As noted by Dowd and Baker (1994), New Zealand’s fortunes were also assisted
by fortuitous events which are difficult to dismiss as having an effect on New
Zealand’s new enviable inflation record. One of these was the post – 1984 shift in
fiscal policy. As the Reserve Bank adopted a position of price stability, the
government almost simultaneously committed itself to reducing its deficit in an
attempt to balance its books. Thus the Reserve Bank was spared a potentially
significant barrier in achieving its objectives. Also there was a general consensus
in New Zealand politics concerning the importance of price stability thus the
Reserve Bank was able to continue the implementation of its policies in the
knowledge that even a change in government would not de – rail its goals.
A big empirical blow to the effectiveness of the increased independence of the
Reserve Bank in reducing inflation was the parallel success of their neighbour
Australia. The success of Australia brings in to doubt the effectiveness of the
1989 reforms because the Reserve Bank of Australia did not have the legislative
independence that was enjoyed by its counterpart in New Zealand. Theory would
suggest that such an institution, with a similar monetary policy would lack
credibility and thus its announcement of a low inflation could have in fact led to
an even prolonged period of high inflation.

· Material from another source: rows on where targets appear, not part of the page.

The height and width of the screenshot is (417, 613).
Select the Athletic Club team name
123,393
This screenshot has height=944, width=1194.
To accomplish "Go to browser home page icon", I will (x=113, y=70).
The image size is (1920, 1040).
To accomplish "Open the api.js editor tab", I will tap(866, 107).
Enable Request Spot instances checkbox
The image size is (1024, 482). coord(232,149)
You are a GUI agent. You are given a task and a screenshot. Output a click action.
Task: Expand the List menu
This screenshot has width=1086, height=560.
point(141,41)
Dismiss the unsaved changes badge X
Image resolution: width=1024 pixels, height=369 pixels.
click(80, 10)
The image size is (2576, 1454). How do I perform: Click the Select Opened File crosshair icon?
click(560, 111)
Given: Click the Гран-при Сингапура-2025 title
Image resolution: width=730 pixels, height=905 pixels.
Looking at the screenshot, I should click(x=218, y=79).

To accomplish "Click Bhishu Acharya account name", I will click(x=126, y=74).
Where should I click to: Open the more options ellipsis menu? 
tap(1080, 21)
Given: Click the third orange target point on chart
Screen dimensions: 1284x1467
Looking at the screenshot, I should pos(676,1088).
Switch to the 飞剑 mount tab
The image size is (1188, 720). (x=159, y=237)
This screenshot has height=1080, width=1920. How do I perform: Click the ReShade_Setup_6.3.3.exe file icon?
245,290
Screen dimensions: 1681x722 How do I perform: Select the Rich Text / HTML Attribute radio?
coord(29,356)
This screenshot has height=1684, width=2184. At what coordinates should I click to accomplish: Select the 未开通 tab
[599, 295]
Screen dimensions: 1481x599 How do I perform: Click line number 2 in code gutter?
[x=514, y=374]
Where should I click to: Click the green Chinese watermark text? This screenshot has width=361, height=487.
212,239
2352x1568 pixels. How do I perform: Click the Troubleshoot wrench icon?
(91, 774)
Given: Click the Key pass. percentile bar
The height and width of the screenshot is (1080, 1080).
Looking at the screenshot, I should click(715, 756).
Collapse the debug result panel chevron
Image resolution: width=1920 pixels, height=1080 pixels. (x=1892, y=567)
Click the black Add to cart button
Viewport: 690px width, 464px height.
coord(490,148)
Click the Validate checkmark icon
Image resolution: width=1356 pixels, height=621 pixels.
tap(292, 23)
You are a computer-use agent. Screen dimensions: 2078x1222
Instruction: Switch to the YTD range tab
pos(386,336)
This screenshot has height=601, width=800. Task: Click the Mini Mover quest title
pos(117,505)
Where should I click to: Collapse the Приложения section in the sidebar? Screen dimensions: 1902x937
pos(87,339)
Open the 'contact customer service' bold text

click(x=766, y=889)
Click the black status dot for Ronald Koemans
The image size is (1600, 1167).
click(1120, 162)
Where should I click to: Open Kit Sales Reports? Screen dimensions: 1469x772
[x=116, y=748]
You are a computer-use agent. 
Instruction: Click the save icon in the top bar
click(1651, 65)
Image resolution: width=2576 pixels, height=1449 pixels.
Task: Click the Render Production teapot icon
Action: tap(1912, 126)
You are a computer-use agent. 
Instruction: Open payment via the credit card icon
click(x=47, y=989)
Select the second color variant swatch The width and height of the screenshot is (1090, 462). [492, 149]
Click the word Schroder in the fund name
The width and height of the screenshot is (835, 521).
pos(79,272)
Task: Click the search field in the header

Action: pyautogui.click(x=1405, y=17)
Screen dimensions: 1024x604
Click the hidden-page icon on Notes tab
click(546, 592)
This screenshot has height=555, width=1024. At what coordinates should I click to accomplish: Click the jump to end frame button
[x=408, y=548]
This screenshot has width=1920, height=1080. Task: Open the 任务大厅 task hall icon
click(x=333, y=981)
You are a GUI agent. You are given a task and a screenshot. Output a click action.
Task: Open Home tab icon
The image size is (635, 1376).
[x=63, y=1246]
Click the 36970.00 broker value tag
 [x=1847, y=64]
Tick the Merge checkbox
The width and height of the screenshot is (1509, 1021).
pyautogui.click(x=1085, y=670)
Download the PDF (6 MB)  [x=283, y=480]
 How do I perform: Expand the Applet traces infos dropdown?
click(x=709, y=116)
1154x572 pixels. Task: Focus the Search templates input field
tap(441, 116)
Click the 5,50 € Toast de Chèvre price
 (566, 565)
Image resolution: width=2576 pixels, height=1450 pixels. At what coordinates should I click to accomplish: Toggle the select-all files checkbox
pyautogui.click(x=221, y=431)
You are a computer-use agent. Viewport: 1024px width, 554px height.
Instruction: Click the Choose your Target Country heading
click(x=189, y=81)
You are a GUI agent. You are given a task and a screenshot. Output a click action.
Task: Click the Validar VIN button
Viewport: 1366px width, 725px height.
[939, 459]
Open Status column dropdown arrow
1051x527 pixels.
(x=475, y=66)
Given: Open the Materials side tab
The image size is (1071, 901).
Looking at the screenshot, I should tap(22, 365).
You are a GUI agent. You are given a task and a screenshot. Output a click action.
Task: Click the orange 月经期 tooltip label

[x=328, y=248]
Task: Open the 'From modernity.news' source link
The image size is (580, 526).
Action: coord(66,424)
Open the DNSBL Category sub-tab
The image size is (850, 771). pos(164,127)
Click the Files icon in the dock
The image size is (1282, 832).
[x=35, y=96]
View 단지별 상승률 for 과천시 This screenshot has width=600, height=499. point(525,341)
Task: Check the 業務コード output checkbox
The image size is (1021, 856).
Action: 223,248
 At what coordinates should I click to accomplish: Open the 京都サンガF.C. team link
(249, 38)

This clearly has not been the case as
research by Fischer and Debelle (1994) has found. In fact inflation levels fell to
similar rates in both countries and both are currently enjoying a period of rapid
economic growth. One could conclude that the change in the structure of the
Reserve Bank did little to achieve the goal of price stability. However,
governments still have the incentive to renege on promises to lower inflation in
order to achieve real objectives. An independent central bank may still have a
significant role to play in monetary policy.
The important issue may not so much be the central bank’s structure, but the
independence of the central bank itself.